练习题目 = 请编辑下方排程问题原文，重写从“Total Submission(s): 1404”到“the shortest time.”这一段，并把其中的“concurrently”换成“simultaneously”。

所给原文 =
▬▬▬

Schedule Problem
Time Limit: 2000/1000 MS (Java/Others) Memory Limit: 65536/32768 K (Java/Others)
Total Submission(s): 1404 Accepted Submission(s): 599
Special Judge
Problem Description
A project can be divided into several parts. Each part should be completed continuously. This means if a part should take 3 days, we should use a continuous 3 days do complete it. There are four types of constrains among these parts which are FAS, FAF, SAF
and SAS. A constrain between parts is FAS if the first one should finish after the second one started. FAF is finish after finish. SAF is start after finish, and SAS is start after start. Assume there are enough people involved in the projects, which means
we can do any number of parts concurrently. You are to write a program to give a schedule of a given project, which has the shortest time.

▬▬▬

原始摘录 =
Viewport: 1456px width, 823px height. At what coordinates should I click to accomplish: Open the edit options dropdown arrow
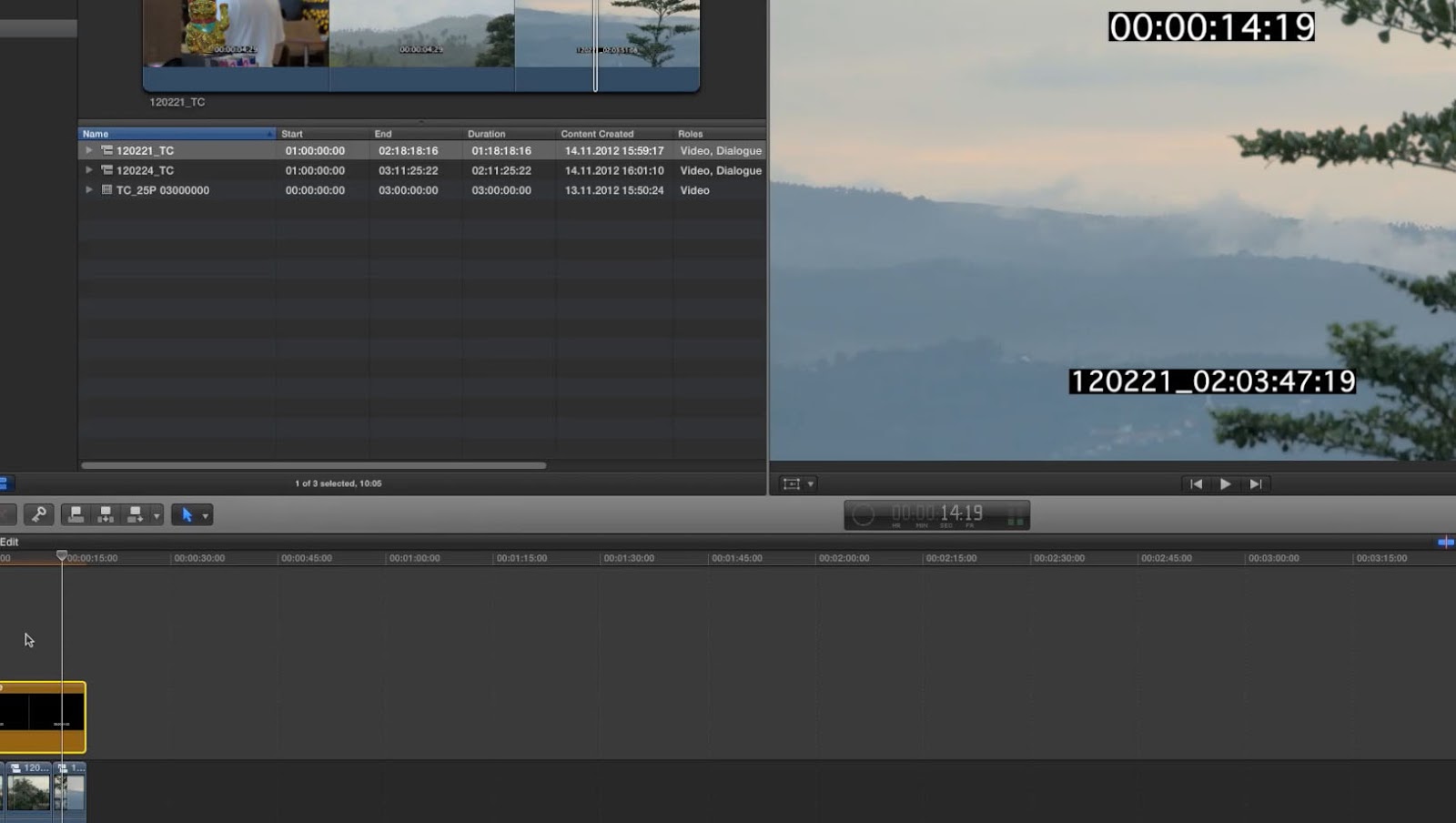click(x=157, y=514)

▬▬▬

书面解答 =
Total Submission(s): 1404 Accepted Submission(s): 599
Special Judge
Problem Description
A project can be divided into several parts. Each part should be completed continuously. This means if a part should take 3 days, we should use a continuous 3 days do complete it. There are four types of constrains among these parts which are FAS, FAF, SAF
and SAS. A constrain between parts is FAS if the first one should finish after the second one started. FAF is finish after finish. SAF is start after finish, and SAS is start after start. Assume there are enough people involved in the projects, which means
we can do any number of parts simultaneously. You are to write a program to give a schedule of a given project, which has the shortest time.